**EXERCISE AIM:** Set down every record below exactly as it stands, leaving out the pictures.

### RECORD EXCERPTS ###

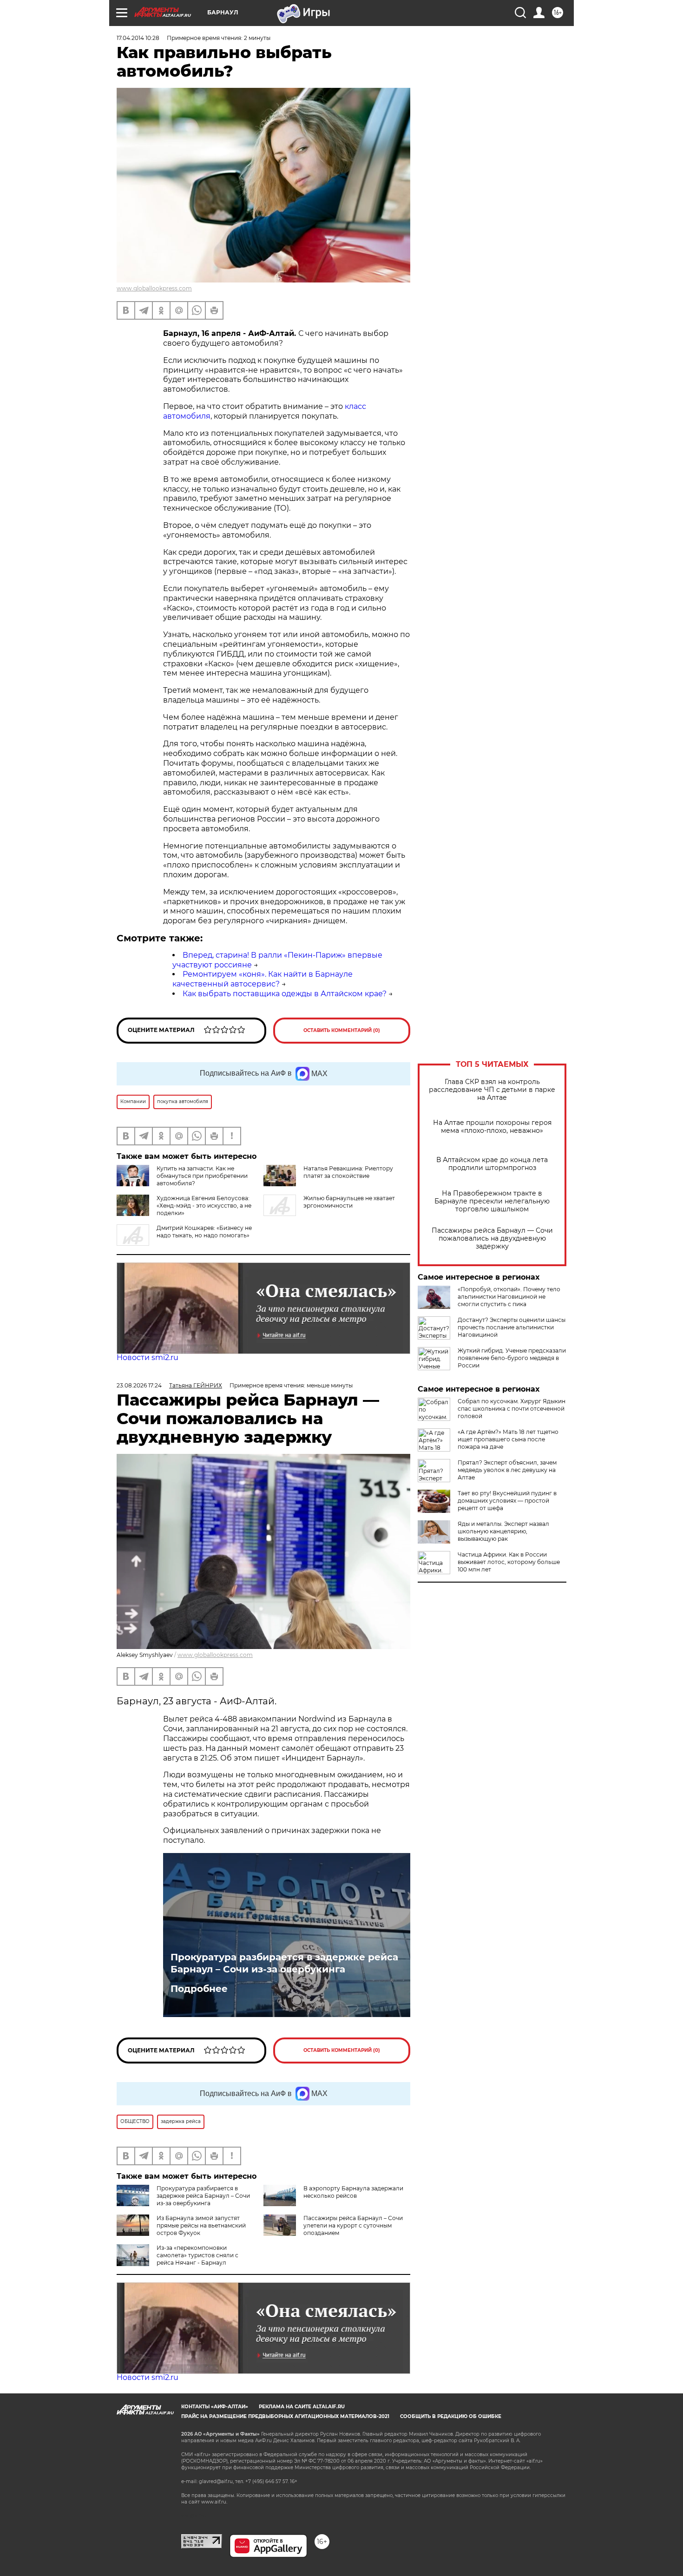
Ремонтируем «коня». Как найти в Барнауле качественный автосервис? (262, 979)
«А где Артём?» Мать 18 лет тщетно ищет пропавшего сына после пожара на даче (508, 1439)
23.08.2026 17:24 (139, 1385)
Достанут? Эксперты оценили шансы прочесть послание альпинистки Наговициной (511, 1327)
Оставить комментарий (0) (341, 1030)
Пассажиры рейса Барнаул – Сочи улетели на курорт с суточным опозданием (353, 2225)
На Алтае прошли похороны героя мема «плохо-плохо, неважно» (492, 1127)
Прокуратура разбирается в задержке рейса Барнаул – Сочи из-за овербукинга (284, 1963)
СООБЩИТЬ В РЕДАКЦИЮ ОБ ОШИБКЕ (450, 2416)
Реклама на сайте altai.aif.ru (302, 2407)
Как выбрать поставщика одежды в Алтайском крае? (285, 993)
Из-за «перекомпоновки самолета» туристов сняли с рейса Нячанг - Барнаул (197, 2255)
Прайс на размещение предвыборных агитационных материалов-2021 (285, 2416)
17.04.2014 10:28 (138, 37)
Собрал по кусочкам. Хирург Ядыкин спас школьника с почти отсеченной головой (511, 1408)
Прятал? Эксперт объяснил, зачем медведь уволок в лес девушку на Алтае (507, 1470)
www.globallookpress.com (154, 288)
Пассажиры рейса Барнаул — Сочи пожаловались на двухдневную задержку (492, 1238)
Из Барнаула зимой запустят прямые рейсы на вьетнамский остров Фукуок (201, 2225)
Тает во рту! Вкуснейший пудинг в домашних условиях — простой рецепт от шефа (507, 1500)
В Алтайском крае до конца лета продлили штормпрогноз (492, 1164)
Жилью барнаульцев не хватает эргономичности (349, 1202)
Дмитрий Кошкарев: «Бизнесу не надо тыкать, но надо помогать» (204, 1231)
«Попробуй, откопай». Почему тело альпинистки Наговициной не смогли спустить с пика (509, 1297)
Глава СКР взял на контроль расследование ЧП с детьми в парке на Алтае (492, 1090)
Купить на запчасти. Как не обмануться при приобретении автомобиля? (202, 1176)
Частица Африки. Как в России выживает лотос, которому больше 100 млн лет (509, 1562)
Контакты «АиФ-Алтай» (214, 2407)
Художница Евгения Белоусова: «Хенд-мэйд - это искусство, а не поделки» (204, 1205)
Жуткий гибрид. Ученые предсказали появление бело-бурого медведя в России (512, 1358)
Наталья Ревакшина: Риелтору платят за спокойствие (348, 1172)
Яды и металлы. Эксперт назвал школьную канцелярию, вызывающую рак (503, 1531)
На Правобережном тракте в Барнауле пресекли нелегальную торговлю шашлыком (492, 1201)
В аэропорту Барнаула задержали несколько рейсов (353, 2192)
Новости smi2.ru (147, 1357)
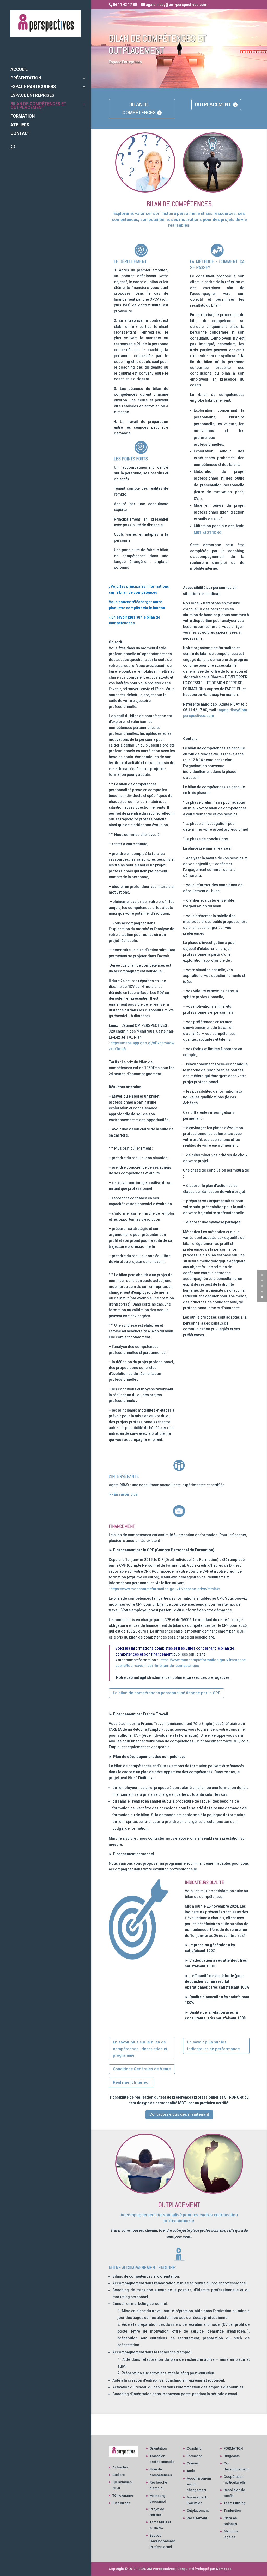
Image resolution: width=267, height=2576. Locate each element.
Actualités (120, 2467)
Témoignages (123, 2495)
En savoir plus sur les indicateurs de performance (213, 2045)
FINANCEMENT (122, 1526)
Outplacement (213, 104)
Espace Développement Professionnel (162, 2541)
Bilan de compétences (139, 108)
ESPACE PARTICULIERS (33, 87)
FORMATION (22, 116)
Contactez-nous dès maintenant (179, 2114)
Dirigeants (232, 2456)
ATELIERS (19, 125)
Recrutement (197, 2518)
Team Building (234, 2503)
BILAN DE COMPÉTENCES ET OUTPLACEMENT (38, 106)
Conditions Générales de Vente (142, 2069)
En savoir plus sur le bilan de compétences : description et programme (140, 2049)
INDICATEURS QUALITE (204, 1882)
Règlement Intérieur (131, 2082)
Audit (191, 2471)
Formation (194, 2456)
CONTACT (20, 134)
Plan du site (121, 2503)
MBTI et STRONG (208, 533)
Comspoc (224, 2569)
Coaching (194, 2448)
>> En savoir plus (123, 1494)
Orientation (158, 2448)
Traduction (232, 2511)
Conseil (192, 2463)
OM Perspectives (161, 2569)
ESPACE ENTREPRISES (32, 96)
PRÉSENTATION (25, 78)
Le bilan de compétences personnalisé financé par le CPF (166, 1693)
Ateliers (118, 2475)
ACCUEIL (19, 70)
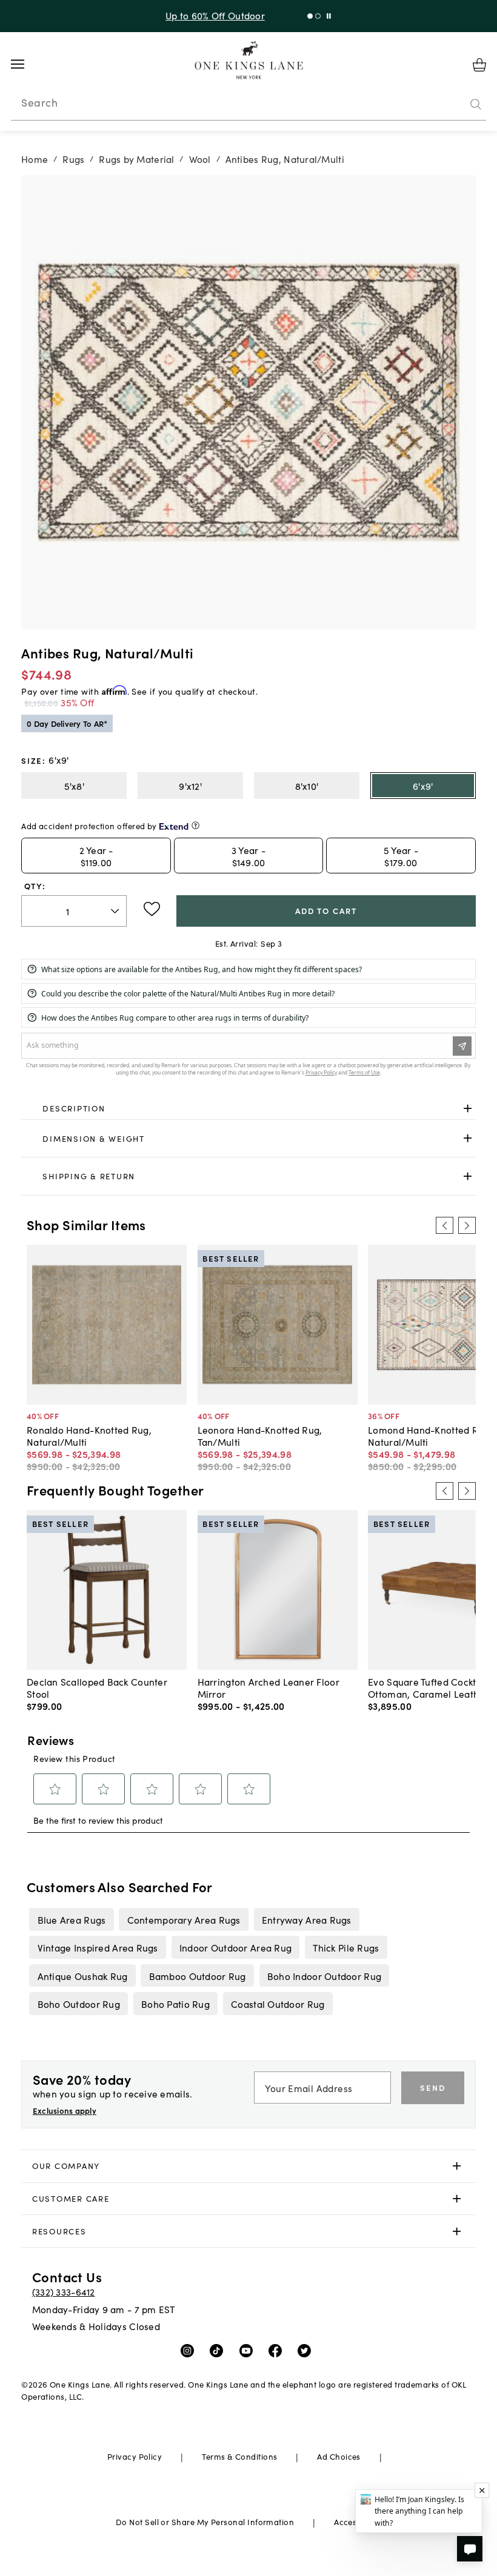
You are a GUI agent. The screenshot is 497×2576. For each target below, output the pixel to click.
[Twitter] (307, 2350)
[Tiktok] (219, 2350)
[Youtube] (248, 2350)
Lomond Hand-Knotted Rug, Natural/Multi (430, 1435)
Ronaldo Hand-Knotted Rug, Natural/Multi (89, 1435)
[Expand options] (468, 1108)
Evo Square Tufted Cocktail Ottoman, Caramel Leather (428, 1687)
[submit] (475, 104)
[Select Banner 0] (310, 16)
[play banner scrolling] (329, 16)
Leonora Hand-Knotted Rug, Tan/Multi (260, 1435)
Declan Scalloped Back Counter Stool (97, 1687)
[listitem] (71, 1919)
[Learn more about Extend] (195, 825)
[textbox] (74, 911)
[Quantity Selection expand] (116, 911)
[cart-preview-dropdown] (479, 64)
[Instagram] (190, 2350)
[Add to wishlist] (152, 909)
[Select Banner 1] (318, 16)
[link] (248, 1108)
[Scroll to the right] (466, 1225)
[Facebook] (278, 2350)
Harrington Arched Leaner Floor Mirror (268, 1687)
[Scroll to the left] (444, 1225)
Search (39, 102)
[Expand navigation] (27, 64)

###

**RESPONSE AREA:**
Ремонтируем «коня». Как найти в Барнауле качественный автосервис? (262, 979)
«А где Артём?» Мать 18 лет тщетно ищет пропавшего сына после пожара на даче (508, 1439)
23.08.2026 17:24 (139, 1385)
Достанут? Эксперты оценили шансы прочесть послание альпинистки Наговициной (511, 1327)
Оставить комментарий (0) (341, 1030)
Пассажиры рейса Барнаул – Сочи улетели на курорт с суточным опозданием (353, 2225)
На Алтае прошли похороны героя мема «плохо-плохо, неважно» (492, 1127)
Прокуратура разбирается в задержке рейса Барнаул – Сочи из-за овербукинга (284, 1963)
СООБЩИТЬ В РЕДАКЦИЮ ОБ ОШИБКЕ (450, 2416)
Реклама на сайте altai.aif.ru (302, 2407)
Как выбрать поставщика одежды в Алтайском крае? (285, 993)
Из-за «перекомпоновки самолета» туристов сняли с рейса Нячанг - Барнаул (197, 2255)
Прайс на размещение предвыборных агитационных материалов-2021 (285, 2416)
17.04.2014 10:28 (138, 37)
Собрал по кусочкам. Хирург Ядыкин спас школьника с почти отсеченной головой (511, 1408)
Прятал? Эксперт объяснил, зачем медведь уволок в лес девушку на Алтае (507, 1470)
www.globallookpress.com (154, 288)
Пассажиры рейса Барнаул — Сочи пожаловались на двухдневную задержку (492, 1238)
Из Барнаула зимой запустят прямые рейсы на вьетнамский остров Фукуок (201, 2225)
Тает во рту! Вкуснейший пудинг в домашних условиях — простой рецепт от шефа (507, 1500)
В Алтайском крае до конца лета продлили штормпрогноз (492, 1164)
Жилью барнаульцев не хватает эргономичности (349, 1202)
Дмитрий Кошкарев: «Бизнесу не надо тыкать, но надо помогать» (204, 1231)
«Попробуй, откопай». Почему тело альпинистки Наговициной не смогли спустить с пика (509, 1297)
Глава СКР взял на контроль расследование ЧП с детьми в парке на Алтае (492, 1090)
Купить на запчасти. Как не обмануться при приобретении автомобиля? (202, 1176)
Частица Африки. Как в России выживает лотос, которому больше 100 млн лет (509, 1562)
Контакты «АиФ-Алтай» (214, 2407)
Художница Евгения Белоусова: «Хенд-мэйд - это искусство, а не поделки» (204, 1205)
Жуткий гибрид. Ученые предсказали появление бело-бурого медведя в России (512, 1358)
Наталья Ревакшина: Риелтору платят за спокойствие (348, 1172)
Яды и металлы. Эксперт назвал школьную канцелярию, вызывающую рак (503, 1531)
На Правобережном тракте в Барнауле пресекли нелегальную торговлю шашлыком (492, 1201)
В аэропорту Барнаула задержали несколько рейсов (353, 2192)
Новости smi2.ru (147, 1357)
Image resolution: width=267, height=2576. Locate each element.
Actualités (120, 2467)
Témoignages (123, 2495)
En savoir plus sur les indicateurs de performance (213, 2045)
FINANCEMENT (122, 1526)
Outplacement (213, 104)
Espace Développement Professionnel (162, 2541)
Bilan de compétences (139, 108)
ESPACE PARTICULIERS (33, 87)
FORMATION (22, 116)
Contactez-nous dès maintenant (179, 2114)
Dirigeants (232, 2456)
ATELIERS (19, 125)
Recrutement (197, 2518)
Team Building (234, 2503)
BILAN DE COMPÉTENCES ET OUTPLACEMENT (38, 106)
Conditions Générales de Vente (142, 2069)
En savoir plus sur le bilan de compétences : description et programme (140, 2049)
INDICATEURS QUALITE (204, 1882)
Règlement Intérieur (131, 2082)
Audit (191, 2471)
Formation (194, 2456)
CONTACT (20, 134)
Plan du site (121, 2503)
MBTI et STRONG (208, 533)
Comspoc (224, 2569)
Coaching (194, 2448)
>> En savoir plus (123, 1494)
Orientation (158, 2448)
Traduction (232, 2511)
Conseil (192, 2463)
OM Perspectives (161, 2569)
ESPACE ENTREPRISES (32, 96)
PRÉSENTATION (25, 78)
Le bilan de compétences personnalisé financé par le CPF (166, 1693)
Ateliers (118, 2475)
ACCUEIL (19, 70)
You are a GUI agent. The screenshot is 497×2576. For each target below, output the pixel to click.
[Twitter] (307, 2350)
[Tiktok] (219, 2350)
[Youtube] (248, 2350)
Lomond Hand-Knotted Rug, Natural/Multi (430, 1435)
Ronaldo Hand-Knotted Rug, Natural/Multi (89, 1435)
[Expand options] (468, 1108)
Evo Square Tufted Cocktail Ottoman, Caramel Leather (428, 1687)
[submit] (475, 104)
[Select Banner 0] (310, 16)
[play banner scrolling] (329, 16)
Leonora Hand-Knotted Rug, Tan/Multi (260, 1435)
Declan Scalloped Back Counter Stool (97, 1687)
[listitem] (71, 1919)
[Learn more about Extend] (195, 825)
[textbox] (74, 911)
[Quantity Selection expand] (116, 911)
[cart-preview-dropdown] (479, 64)
[Instagram] (190, 2350)
[Add to wishlist] (152, 909)
[Select Banner 1] (318, 16)
[link] (248, 1108)
[Scroll to the right] (466, 1225)
[Facebook] (278, 2350)
Harrington Arched Leaner Floor Mirror (268, 1687)
[Scroll to the left] (444, 1225)
Search (39, 102)
[Expand navigation] (27, 64)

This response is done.